(Excerpted data)
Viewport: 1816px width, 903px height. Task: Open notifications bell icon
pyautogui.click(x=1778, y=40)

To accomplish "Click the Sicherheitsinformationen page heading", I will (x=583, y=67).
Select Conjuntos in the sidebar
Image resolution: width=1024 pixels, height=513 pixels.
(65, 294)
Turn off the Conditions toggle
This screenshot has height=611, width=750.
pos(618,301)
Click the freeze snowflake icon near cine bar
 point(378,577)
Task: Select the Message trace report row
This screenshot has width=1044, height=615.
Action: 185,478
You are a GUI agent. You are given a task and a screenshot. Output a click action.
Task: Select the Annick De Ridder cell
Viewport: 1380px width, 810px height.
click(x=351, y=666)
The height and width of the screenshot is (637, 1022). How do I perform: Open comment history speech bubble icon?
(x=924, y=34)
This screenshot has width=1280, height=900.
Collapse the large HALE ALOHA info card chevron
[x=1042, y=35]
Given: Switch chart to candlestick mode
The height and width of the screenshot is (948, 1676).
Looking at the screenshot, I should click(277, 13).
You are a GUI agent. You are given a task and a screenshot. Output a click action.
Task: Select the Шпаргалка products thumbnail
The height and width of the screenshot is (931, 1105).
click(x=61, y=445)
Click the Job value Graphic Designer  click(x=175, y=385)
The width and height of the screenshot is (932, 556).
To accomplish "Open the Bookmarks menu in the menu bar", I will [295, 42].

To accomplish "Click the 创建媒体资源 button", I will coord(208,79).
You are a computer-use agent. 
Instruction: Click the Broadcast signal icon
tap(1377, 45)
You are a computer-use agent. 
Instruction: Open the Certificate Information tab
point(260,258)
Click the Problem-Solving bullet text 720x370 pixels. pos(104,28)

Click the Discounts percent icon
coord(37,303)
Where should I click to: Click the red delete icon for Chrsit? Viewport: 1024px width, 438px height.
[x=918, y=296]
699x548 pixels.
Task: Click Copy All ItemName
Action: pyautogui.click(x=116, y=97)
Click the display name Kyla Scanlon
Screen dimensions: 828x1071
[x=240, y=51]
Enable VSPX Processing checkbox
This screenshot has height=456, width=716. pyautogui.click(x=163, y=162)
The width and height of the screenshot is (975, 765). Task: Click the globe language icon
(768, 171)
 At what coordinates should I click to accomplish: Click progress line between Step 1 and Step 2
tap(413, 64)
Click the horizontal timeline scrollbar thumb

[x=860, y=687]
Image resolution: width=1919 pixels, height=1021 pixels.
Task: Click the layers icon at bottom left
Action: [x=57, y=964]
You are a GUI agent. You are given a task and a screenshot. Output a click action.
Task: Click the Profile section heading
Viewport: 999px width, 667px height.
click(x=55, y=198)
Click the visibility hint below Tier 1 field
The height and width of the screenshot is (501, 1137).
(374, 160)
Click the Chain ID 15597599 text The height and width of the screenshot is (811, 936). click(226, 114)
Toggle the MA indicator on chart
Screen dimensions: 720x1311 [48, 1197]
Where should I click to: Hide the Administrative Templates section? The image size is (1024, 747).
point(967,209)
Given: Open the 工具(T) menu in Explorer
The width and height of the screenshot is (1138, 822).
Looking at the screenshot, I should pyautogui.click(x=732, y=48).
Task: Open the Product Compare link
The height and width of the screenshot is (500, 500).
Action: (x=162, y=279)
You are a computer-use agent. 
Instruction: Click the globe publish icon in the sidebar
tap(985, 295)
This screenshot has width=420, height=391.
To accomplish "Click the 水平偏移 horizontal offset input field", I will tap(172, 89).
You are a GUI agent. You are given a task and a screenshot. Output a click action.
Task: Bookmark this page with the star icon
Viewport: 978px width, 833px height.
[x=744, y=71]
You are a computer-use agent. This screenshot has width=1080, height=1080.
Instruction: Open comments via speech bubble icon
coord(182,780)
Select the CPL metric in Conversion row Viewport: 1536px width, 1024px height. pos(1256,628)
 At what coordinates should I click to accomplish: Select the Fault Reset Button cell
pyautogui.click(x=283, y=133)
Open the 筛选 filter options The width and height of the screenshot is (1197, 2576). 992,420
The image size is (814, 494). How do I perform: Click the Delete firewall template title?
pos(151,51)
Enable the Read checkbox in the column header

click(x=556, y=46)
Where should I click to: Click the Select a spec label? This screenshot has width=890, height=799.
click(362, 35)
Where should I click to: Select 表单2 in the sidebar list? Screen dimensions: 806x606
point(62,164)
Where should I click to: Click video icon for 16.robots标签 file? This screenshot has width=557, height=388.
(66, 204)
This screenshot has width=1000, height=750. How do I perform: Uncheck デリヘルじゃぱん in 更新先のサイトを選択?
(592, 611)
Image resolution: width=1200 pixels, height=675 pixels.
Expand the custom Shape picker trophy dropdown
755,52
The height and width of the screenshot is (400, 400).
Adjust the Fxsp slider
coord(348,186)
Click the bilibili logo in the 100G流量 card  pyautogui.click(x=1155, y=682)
(End Excerpted data)
What is being asked: Having read the entries above, repeat them exactly.

Your response:
Viewport: 1816px width, 903px height. Task: Open notifications bell icon
pyautogui.click(x=1778, y=40)

To accomplish "Click the Sicherheitsinformationen page heading", I will (x=583, y=67).
Select Conjuntos in the sidebar
Image resolution: width=1024 pixels, height=513 pixels.
(65, 294)
Turn off the Conditions toggle
This screenshot has height=611, width=750.
pos(618,301)
Click the freeze snowflake icon near cine bar
 point(378,577)
Task: Select the Message trace report row
This screenshot has width=1044, height=615.
Action: 185,478
You are a GUI agent. You are given a task and a screenshot. Output a click action.
Task: Select the Annick De Ridder cell
Viewport: 1380px width, 810px height.
click(x=351, y=666)
The height and width of the screenshot is (637, 1022). How do I perform: Open comment history speech bubble icon?
(x=924, y=34)
This screenshot has width=1280, height=900.
Collapse the large HALE ALOHA info card chevron
[x=1042, y=35]
Given: Switch chart to candlestick mode
The height and width of the screenshot is (948, 1676).
Looking at the screenshot, I should click(277, 13).
You are a GUI agent. You are given a task and a screenshot. Output a click action.
Task: Select the Шпаргалка products thumbnail
The height and width of the screenshot is (931, 1105).
click(x=61, y=445)
Click the Job value Graphic Designer  click(x=175, y=385)
The width and height of the screenshot is (932, 556).
To accomplish "Open the Bookmarks menu in the menu bar", I will [295, 42].

To accomplish "Click the 创建媒体资源 button", I will coord(208,79).
You are a computer-use agent. 
Instruction: Click the Broadcast signal icon
tap(1377, 45)
You are a computer-use agent. 
Instruction: Open the Certificate Information tab
point(260,258)
Click the Problem-Solving bullet text 720x370 pixels. pos(104,28)

Click the Discounts percent icon
coord(37,303)
Where should I click to: Click the red delete icon for Chrsit? Viewport: 1024px width, 438px height.
[x=918, y=296]
699x548 pixels.
Task: Click Copy All ItemName
Action: pyautogui.click(x=116, y=97)
Click the display name Kyla Scanlon
Screen dimensions: 828x1071
[x=240, y=51]
Enable VSPX Processing checkbox
This screenshot has height=456, width=716. pyautogui.click(x=163, y=162)
The width and height of the screenshot is (975, 765). Task: Click the globe language icon
(768, 171)
 At what coordinates should I click to accomplish: Click progress line between Step 1 and Step 2
tap(413, 64)
Click the horizontal timeline scrollbar thumb

[x=860, y=687]
Image resolution: width=1919 pixels, height=1021 pixels.
Task: Click the layers icon at bottom left
Action: [x=57, y=964]
You are a GUI agent. You are given a task and a screenshot. Output a click action.
Task: Click the Profile section heading
Viewport: 999px width, 667px height.
click(x=55, y=198)
Click the visibility hint below Tier 1 field
The height and width of the screenshot is (501, 1137).
(374, 160)
Click the Chain ID 15597599 text The height and width of the screenshot is (811, 936). click(226, 114)
Toggle the MA indicator on chart
Screen dimensions: 720x1311 [48, 1197]
Where should I click to: Hide the Administrative Templates section? The image size is (1024, 747).
point(967,209)
Given: Open the 工具(T) menu in Explorer
The width and height of the screenshot is (1138, 822).
Looking at the screenshot, I should pyautogui.click(x=732, y=48).
Task: Open the Product Compare link
The height and width of the screenshot is (500, 500).
Action: (x=162, y=279)
You are a computer-use agent. 
Instruction: Click the globe publish icon in the sidebar
tap(985, 295)
This screenshot has width=420, height=391.
To accomplish "Click the 水平偏移 horizontal offset input field", I will tap(172, 89).
You are a GUI agent. You are given a task and a screenshot. Output a click action.
Task: Bookmark this page with the star icon
Viewport: 978px width, 833px height.
[x=744, y=71]
You are a computer-use agent. This screenshot has width=1080, height=1080.
Instruction: Open comments via speech bubble icon
coord(182,780)
Select the CPL metric in Conversion row Viewport: 1536px width, 1024px height. pos(1256,628)
 At what coordinates should I click to accomplish: Select the Fault Reset Button cell
pyautogui.click(x=283, y=133)
Open the 筛选 filter options The width and height of the screenshot is (1197, 2576). 992,420
The image size is (814, 494). How do I perform: Click the Delete firewall template title?
pos(151,51)
Enable the Read checkbox in the column header

click(x=556, y=46)
Where should I click to: Click the Select a spec label? This screenshot has width=890, height=799.
click(362, 35)
Where should I click to: Select 表单2 in the sidebar list? Screen dimensions: 806x606
point(62,164)
Where should I click to: Click video icon for 16.robots标签 file? This screenshot has width=557, height=388.
(66, 204)
This screenshot has width=1000, height=750. How do I perform: Uncheck デリヘルじゃぱん in 更新先のサイトを選択?
(592, 611)
Image resolution: width=1200 pixels, height=675 pixels.
Expand the custom Shape picker trophy dropdown
755,52
The height and width of the screenshot is (400, 400).
Adjust the Fxsp slider
coord(348,186)
Click the bilibili logo in the 100G流量 card  pyautogui.click(x=1155, y=682)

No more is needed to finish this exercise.